[Extracted records Boundary: Start]
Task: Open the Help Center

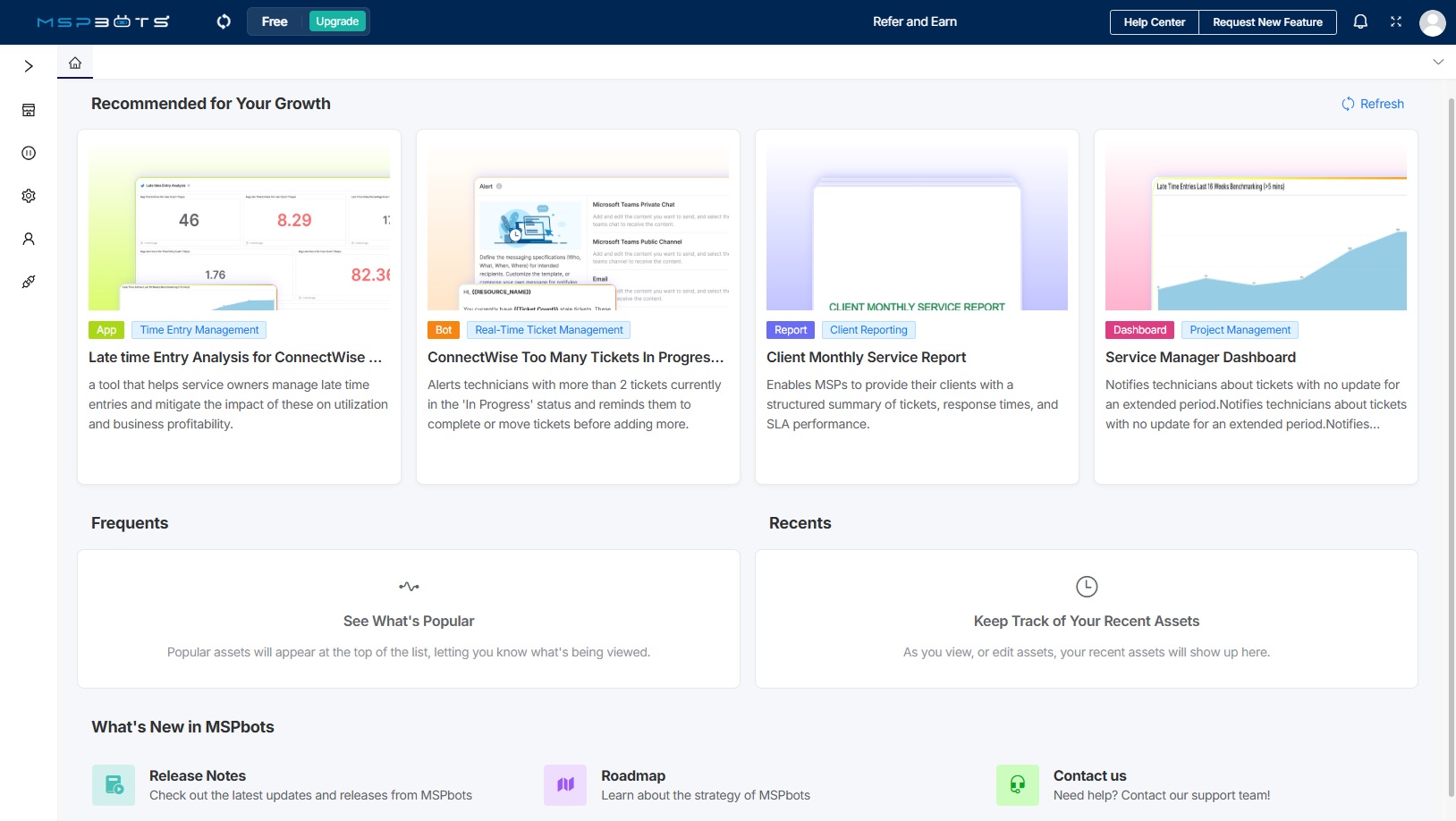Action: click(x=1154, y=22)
[Extracted records Boundary: End]
[Extracted records Boundary: Start]
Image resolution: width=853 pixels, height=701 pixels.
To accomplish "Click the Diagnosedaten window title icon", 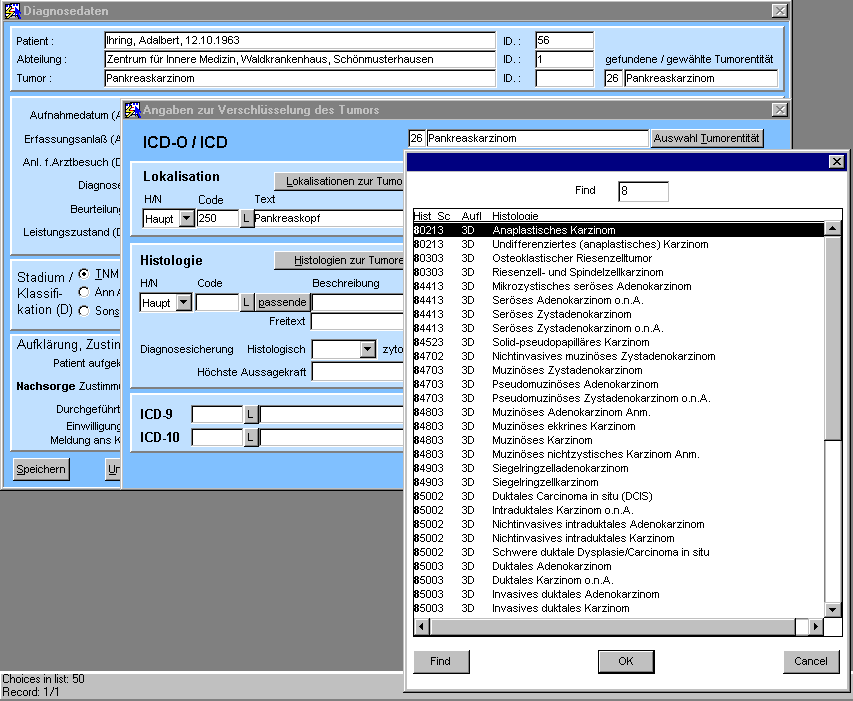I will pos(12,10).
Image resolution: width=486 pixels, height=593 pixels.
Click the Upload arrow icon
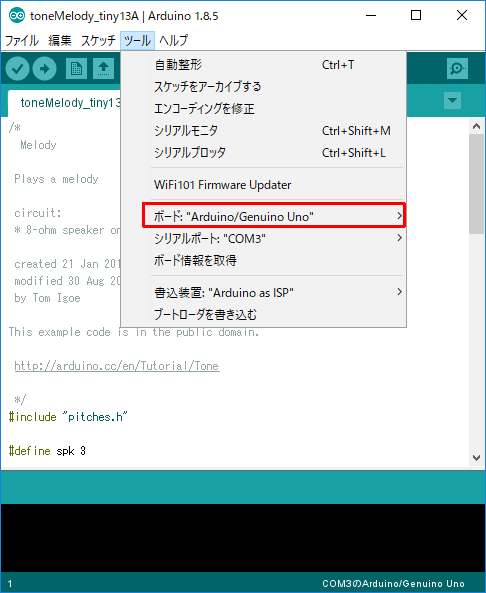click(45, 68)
[Extracted records Boundary: End]
Directions for this task
Look through the entries above and find each line where the word "Image" occurs; copy those lines.

Written response
Image resolution: width=853 pixels, height=701 pixels.
Image resolution: width=486 pixels, height=593 pixels.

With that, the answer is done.